La jeune Heloïse Balster, dont c’est la première apparition à l’écran, est également géniale. A son sujet, Nahuel Pérez Biscayart dira : « Nous avons beaucoup répété, mais pas dans le sens strict du mot. Nous avons passé du temps ensemble, nous nous sommes amusés et avons eu plein de moments de pur divertissement. Nous avons essayé de ne pas épuiser les scènes pour garder une certaine spontanéité pour le tournage. Nous nous sommes aussi servis du fait que Louise doive parler pour Édouard, ça nous a beaucoup aidés à rester liés et en complicité constante. Héloïse devait par moments vraiment faire un effort pour déchiffrer ce que je disais, et cela nous obligeait à être présents, à ne pas se quitter du regard. Héloïse a toujours montré une telle envie de jouer et d’explorer que ça a été inspirant pour créer une amitié qu’on a pu transposer dans le film. ». Au début, Édouard écrira sur des ardoises (voir ci-contre) ensuite Héloïse vocalisera sa « voix oesophagienne » ! Si l’acteur retient des conditions difficile de tournage : « Les journées sous la pluie dans les tranchées, la force de l’équipe pour tenir malgré tout, la tourbe bien profonde dans les yeux après chaque assaut et les jets de sérum physiologique pour l’évacuer, le jour où j’ai été malade et vomi un demi-seau alors que juste après je devais jouer une petite scène joyeuse avec Héloïse, me faire trimbaler sur la civière en plein soleil le visage maquillé de boue et de sang en faisant confiance pour qu’on ne me laisse pas tomber dans les trous des tranchées, la cascade et les visages de terreur de la productrice et certains qui craignaient que je perde la tête de manière littérale, les petites siestes sans trop comprendre si j’étais fatigué ou si c’était le gaz carbonique qui me faisait dormir, boire à travers les narines du masque à l’aide d’une paille… et plus encore. » nous retenons l’extraordinaire expression de l’acteur par son corps et surtout par ses yeux. L’acteur arrive ainsi, à travers ceux-ci, la seule partie visible de son visage, à exprimer d’extraordinaires sentiments.

LIGNES DE DONNÉES —
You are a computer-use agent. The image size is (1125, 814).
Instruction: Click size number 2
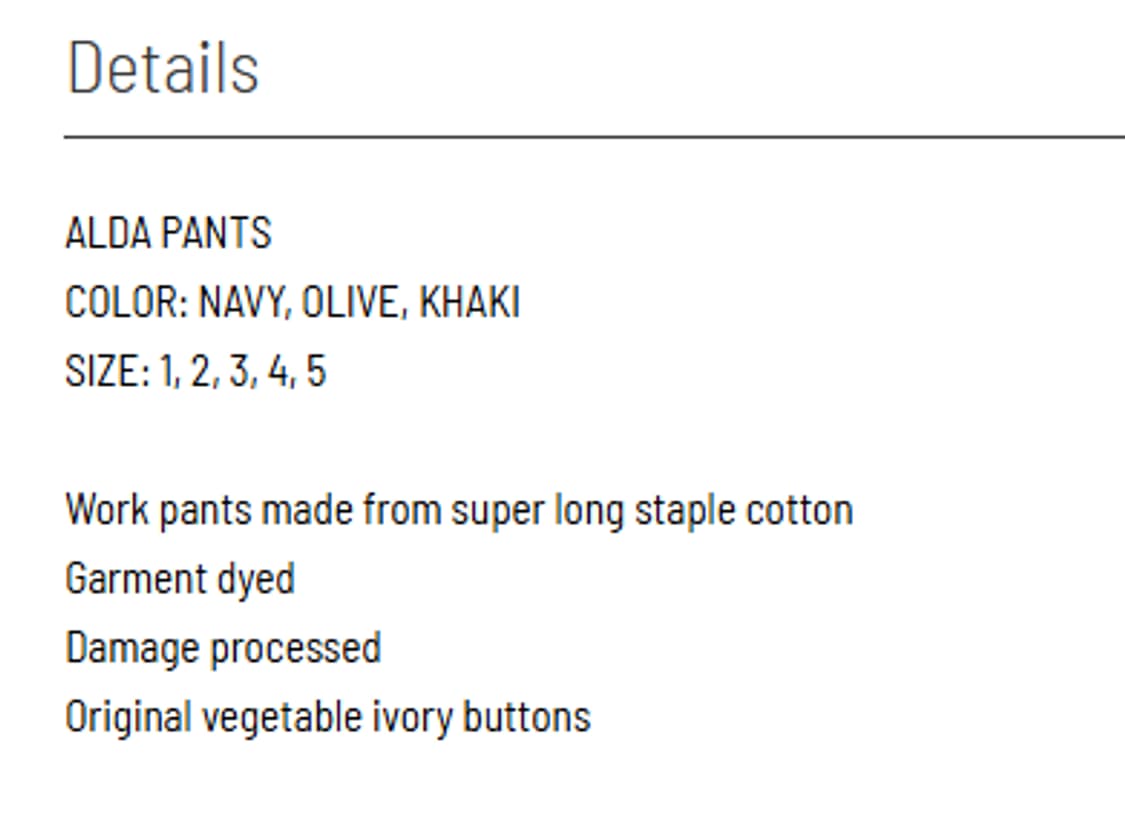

VOTRE TRAVAIL —
**A.** Répondez à ces questions sur le texte sur le tournage :
(i) Quelle jeune actrice fait sa première apparition à l'écran ?
(ii) Au début, sur quoi Édouard écrit-il ?
(iii) Quelle est la seule partie visible du visage de l'acteur ?
**B.** Relevez tous les noms propres de personnes ou de personnages cités dans le texte sur le tournage.
**C.** Poursuivez le texte sur le tournage en quelques phrases, à la suite de sa dernière phrase.
Les données n'ont aucun lien avec le texte sur le tournage.

RÉPONSES PAR TÂCHE —
**A.**
(i) Heloïse Balster.
(ii) Sur des ardoises.
(iii) Ses yeux.

**B.** Heloïse Balster (aussi appelée Héloïse), Nahuel Pérez Biscayart, Louise, Édouard.

**C.**
Il faut enfin faire état d’un autre acteur, présent au début du film alors que nous sommes au Maroc. Il interroge Albert Maillard. C’est par ce biais que l’histoire nous est racontée. Albert fait ici office de narrateur omniscient puisqu’il nous donne à voir et à connaître des événements dont lui-même n’a pu être témoin. C’est toute la magie de la fiction et du cinéma. A plusieurs reprises cet auditeur-enquêteur donnera la parole à Albert, relançant le récit pour nous. A la fin du film, l’on comprendra qu’une retraite permet à quelqu’un de retrouver toute sa dignité. L’on vous laisse découvrir le rôle et l’importance de ce policier/militaire à la fin du film.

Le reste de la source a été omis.